In FIG. 2, a second, alternative embodiment of a bag for a musical instrument is shown. The explanations relating to the embodiment of FIG. 1 can be referred to with regard to attaching the carrying belts 19, 20. Only the receiving pockets 23, 24 are modified slightly with respect to the receiving pockets of FIG. 1. The pockets 23, 24 here are disposed at a distance from one another without a common seam 35. The peripheral seams 33, 34 do not touch one another. The accommodating pockets 23, 24 of FIG. 2 and the fastening devices, constructed as zippers 30, 31, are longer than the length of the load section 21, 22, so that the respective carrying belt 19, 20 can be stowed even more conveniently.

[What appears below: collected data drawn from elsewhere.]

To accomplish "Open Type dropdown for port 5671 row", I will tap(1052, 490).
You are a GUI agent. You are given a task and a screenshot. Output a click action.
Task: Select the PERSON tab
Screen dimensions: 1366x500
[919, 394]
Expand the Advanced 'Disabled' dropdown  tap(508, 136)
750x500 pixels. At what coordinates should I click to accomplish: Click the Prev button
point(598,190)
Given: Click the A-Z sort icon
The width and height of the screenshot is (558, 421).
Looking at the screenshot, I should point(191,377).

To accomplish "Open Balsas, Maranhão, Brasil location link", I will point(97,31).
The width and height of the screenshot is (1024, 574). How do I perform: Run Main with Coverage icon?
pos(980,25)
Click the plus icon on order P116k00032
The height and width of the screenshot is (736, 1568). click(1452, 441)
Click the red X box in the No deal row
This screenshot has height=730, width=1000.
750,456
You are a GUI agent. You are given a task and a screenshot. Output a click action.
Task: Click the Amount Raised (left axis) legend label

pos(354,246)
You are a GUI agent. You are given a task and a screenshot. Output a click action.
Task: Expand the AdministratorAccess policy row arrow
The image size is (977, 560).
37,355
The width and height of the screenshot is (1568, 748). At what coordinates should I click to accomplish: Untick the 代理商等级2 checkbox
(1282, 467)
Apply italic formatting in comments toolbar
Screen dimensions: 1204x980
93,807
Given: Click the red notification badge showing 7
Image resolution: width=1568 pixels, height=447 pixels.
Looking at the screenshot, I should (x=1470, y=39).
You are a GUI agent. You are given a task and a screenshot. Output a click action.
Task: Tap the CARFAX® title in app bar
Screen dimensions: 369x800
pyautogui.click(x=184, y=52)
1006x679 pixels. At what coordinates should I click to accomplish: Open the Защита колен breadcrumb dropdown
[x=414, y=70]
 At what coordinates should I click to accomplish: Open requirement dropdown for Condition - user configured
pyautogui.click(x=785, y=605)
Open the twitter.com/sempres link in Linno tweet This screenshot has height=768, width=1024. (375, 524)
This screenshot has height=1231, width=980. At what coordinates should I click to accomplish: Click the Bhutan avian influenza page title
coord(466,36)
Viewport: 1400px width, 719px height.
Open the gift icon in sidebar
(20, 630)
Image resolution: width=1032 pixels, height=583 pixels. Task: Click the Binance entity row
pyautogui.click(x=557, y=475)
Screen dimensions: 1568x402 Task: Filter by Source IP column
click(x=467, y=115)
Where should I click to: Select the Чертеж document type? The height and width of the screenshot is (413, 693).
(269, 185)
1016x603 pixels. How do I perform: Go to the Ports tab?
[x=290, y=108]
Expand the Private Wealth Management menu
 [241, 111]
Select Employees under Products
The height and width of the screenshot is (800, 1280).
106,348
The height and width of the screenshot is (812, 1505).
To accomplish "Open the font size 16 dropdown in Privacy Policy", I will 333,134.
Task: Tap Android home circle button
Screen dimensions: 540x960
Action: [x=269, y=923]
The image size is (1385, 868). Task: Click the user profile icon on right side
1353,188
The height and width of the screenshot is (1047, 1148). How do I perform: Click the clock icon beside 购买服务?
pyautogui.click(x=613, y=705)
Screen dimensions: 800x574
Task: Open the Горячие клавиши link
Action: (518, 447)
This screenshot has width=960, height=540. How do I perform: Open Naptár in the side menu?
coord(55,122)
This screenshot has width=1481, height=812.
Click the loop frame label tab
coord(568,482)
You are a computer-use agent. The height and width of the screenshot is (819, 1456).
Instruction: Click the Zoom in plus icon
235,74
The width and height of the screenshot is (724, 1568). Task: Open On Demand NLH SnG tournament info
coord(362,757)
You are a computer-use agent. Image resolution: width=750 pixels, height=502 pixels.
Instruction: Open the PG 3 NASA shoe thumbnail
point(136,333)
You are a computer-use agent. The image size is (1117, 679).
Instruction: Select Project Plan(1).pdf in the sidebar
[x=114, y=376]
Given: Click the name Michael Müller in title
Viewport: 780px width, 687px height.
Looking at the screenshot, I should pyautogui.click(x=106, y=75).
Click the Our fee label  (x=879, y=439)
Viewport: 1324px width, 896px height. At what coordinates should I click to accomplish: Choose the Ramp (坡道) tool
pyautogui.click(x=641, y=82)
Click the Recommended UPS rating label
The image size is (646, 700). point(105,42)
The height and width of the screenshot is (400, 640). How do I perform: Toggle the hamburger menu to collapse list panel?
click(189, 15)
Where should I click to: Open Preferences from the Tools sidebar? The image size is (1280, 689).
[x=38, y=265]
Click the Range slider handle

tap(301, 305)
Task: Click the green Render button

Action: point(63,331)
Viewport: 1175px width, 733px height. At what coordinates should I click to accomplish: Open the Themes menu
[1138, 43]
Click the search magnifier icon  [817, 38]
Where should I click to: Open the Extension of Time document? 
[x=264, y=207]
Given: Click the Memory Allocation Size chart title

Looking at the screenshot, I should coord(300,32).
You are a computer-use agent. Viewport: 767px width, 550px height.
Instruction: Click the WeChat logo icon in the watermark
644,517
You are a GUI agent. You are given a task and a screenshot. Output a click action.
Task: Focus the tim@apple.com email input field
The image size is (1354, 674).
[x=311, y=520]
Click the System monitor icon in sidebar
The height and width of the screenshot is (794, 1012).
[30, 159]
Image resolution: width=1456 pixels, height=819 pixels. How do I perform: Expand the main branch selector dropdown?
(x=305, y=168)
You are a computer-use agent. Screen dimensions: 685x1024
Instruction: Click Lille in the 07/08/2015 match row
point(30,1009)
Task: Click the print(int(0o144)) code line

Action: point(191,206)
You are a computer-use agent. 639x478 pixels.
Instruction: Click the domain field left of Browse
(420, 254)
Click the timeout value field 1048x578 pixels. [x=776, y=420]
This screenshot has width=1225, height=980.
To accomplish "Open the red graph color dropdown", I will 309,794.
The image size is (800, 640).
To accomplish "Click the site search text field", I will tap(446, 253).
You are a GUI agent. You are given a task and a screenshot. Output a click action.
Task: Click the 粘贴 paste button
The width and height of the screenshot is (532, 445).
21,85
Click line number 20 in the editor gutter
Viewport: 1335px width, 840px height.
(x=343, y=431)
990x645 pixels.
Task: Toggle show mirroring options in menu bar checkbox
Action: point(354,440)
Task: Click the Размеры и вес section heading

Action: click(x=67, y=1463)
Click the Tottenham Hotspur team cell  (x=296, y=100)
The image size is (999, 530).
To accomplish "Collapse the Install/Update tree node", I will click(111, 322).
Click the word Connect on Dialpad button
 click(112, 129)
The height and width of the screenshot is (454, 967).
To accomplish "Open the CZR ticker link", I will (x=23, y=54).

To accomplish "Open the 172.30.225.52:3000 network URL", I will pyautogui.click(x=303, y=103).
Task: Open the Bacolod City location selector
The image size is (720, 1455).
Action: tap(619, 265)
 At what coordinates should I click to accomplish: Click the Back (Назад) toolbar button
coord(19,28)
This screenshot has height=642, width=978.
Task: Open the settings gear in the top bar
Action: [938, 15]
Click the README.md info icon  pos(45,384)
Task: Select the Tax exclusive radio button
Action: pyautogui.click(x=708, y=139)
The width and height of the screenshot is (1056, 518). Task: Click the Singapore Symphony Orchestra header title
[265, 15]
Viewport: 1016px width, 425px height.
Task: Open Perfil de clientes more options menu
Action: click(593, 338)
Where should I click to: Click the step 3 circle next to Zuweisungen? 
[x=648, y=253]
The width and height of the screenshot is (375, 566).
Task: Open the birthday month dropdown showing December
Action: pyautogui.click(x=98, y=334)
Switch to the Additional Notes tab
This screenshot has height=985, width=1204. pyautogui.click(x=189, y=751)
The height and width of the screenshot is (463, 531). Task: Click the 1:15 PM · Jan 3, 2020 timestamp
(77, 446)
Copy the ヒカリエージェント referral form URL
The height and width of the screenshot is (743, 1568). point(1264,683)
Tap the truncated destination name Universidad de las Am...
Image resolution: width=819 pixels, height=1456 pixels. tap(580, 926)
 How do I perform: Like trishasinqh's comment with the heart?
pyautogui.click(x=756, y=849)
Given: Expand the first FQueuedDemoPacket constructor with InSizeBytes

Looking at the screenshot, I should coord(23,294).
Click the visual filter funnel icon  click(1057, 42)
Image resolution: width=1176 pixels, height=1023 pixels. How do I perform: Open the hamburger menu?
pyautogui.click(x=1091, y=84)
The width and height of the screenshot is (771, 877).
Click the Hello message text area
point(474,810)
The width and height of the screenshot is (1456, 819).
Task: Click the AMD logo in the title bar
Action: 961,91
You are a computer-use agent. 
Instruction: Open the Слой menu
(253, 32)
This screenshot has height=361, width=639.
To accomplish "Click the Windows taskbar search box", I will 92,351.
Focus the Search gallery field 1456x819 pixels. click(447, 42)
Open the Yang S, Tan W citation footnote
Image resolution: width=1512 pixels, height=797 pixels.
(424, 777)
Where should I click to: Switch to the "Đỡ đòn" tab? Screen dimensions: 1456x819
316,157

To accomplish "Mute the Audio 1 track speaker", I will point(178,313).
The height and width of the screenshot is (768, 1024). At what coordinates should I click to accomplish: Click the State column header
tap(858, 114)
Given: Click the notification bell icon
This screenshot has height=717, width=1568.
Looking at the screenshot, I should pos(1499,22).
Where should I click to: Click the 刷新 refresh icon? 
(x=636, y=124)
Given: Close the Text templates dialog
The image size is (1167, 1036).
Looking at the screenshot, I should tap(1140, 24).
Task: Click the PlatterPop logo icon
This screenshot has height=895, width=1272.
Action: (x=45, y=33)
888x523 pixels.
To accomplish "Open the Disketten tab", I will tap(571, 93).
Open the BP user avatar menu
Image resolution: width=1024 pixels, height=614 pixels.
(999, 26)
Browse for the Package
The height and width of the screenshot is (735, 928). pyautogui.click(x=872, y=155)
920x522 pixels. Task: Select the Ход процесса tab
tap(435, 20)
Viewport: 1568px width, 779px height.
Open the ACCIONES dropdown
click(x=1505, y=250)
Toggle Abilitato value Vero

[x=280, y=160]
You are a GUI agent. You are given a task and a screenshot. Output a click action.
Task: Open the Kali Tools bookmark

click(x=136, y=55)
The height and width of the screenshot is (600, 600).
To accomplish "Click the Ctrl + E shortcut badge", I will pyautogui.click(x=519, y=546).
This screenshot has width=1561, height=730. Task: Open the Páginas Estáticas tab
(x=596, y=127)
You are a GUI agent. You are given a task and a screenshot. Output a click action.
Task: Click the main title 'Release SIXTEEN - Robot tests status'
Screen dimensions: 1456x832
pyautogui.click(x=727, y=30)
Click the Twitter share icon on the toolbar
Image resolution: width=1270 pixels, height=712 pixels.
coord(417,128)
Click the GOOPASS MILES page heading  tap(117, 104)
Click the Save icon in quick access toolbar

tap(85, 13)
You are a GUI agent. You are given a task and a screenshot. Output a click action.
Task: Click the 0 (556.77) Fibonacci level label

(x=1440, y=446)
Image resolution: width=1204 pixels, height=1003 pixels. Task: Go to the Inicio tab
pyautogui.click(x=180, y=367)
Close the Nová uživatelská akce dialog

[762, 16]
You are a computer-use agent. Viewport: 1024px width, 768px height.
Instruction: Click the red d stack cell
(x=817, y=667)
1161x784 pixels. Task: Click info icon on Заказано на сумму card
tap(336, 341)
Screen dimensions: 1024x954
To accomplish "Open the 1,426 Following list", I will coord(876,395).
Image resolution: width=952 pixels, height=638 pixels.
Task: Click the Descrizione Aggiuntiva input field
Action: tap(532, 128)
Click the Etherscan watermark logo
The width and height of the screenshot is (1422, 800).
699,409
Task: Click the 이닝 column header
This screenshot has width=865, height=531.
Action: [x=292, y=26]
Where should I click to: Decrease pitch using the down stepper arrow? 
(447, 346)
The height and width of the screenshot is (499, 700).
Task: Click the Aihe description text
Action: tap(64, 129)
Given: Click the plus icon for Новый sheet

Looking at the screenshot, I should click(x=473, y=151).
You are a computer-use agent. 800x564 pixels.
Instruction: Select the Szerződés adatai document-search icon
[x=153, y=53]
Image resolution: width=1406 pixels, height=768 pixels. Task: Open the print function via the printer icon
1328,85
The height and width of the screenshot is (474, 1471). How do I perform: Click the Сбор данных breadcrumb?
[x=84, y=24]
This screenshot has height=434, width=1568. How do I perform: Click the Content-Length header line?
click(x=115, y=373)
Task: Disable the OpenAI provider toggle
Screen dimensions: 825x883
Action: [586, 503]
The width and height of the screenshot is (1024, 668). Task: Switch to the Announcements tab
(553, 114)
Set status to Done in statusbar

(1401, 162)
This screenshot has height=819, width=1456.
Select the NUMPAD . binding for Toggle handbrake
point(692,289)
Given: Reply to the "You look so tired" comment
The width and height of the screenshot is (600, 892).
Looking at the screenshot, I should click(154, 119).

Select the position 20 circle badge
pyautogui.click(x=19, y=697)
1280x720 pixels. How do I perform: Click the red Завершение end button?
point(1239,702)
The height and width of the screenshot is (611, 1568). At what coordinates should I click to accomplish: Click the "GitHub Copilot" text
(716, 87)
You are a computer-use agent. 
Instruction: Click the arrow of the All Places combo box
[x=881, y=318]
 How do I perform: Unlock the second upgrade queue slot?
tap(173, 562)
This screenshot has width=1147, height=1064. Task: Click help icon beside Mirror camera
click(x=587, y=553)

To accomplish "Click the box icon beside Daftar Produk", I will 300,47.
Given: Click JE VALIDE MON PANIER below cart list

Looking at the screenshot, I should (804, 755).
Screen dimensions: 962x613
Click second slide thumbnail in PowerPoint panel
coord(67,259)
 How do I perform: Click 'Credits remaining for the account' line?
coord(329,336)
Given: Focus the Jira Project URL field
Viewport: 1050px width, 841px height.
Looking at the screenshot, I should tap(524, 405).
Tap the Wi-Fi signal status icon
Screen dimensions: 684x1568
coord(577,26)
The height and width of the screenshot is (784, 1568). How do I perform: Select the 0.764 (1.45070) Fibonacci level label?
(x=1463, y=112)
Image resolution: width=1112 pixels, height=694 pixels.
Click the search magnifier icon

In FIG. 3, a further, modified embodiment of a bag for a musical instrument is shown, for which, instead of two pockets 23, 24 (see FIG. 1, 2 and 4), only a single (common) pocket 29 is provided for the carrying belts 19, 20. The (common) pocket 29 extends laterally outside of the load sections 21, 22. The fastening device of the (common) pocket 29 is constructed here not as a zipper, but as a VELCROŽ fastener 32, the Velcro fastener being longer than the load section 21, 22.
In FIG. 4, a further, alternative embodiment of a bag for a musical instrument, such as a guitar, is illustrated. The bottom part 11 and the lid part 12 are shown here pivoted into the open state, the carrying belts 19, 20 being provided at the bottom part 11 and the pockets 23, 24 at the lid part 12. The receiving pockets 23, 24 of this embodiment extend parallel to one another and are defined in each case by a peripheral seam 33, 34, which forms a section of a common seam 35.
The basic concept for all the embodiments shown is that the carrying belts 19, 20 can be detached at least at the upper fastening points 15, 16 and/or at the lower fastening points 17, 18 and subsequently can be inserted into the pocket 23, 24; 29, note FIG. 5, where the carrying belts 19, 20 are secured at the upper fastening points 15, 16 to the lid 12.